Exercise description:
Output every line below as it stands, dropping only the images.

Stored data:
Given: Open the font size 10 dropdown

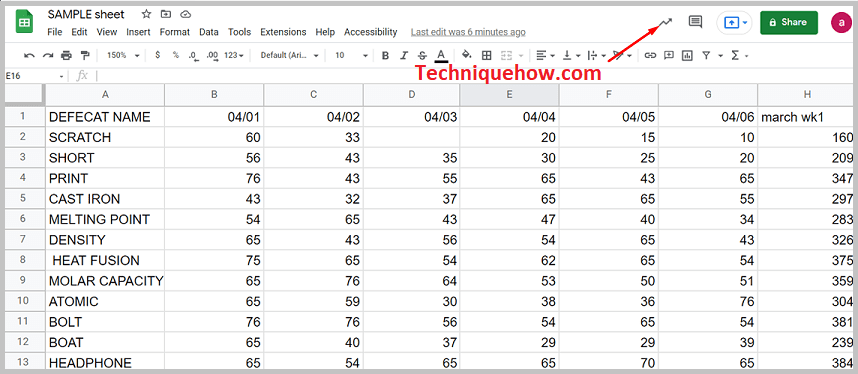Looking at the screenshot, I should (x=351, y=55).
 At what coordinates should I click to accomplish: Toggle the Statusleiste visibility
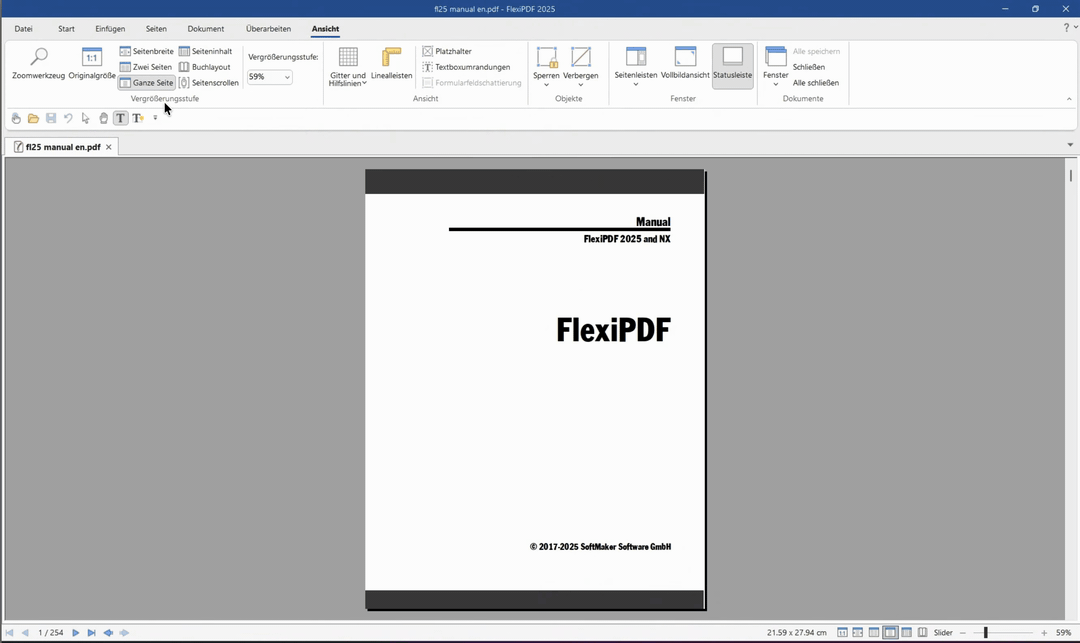(x=732, y=64)
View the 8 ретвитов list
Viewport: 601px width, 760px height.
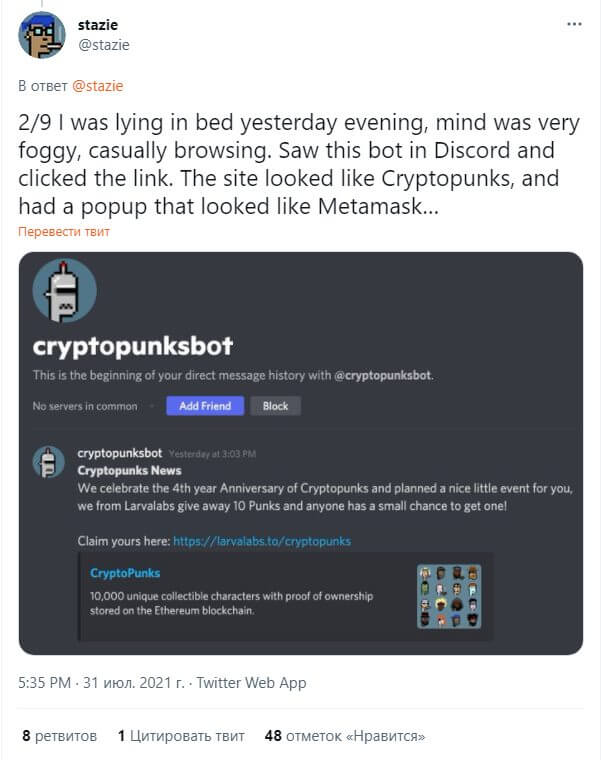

Output below:
Given: Open the font size 10 dropdown

Looking at the screenshot, I should (x=351, y=55).
 At what coordinates should I click to accomplish: Toggle the Statusleiste visibility
(x=732, y=64)
View the 8 ретвитов list
Viewport: 601px width, 760px height.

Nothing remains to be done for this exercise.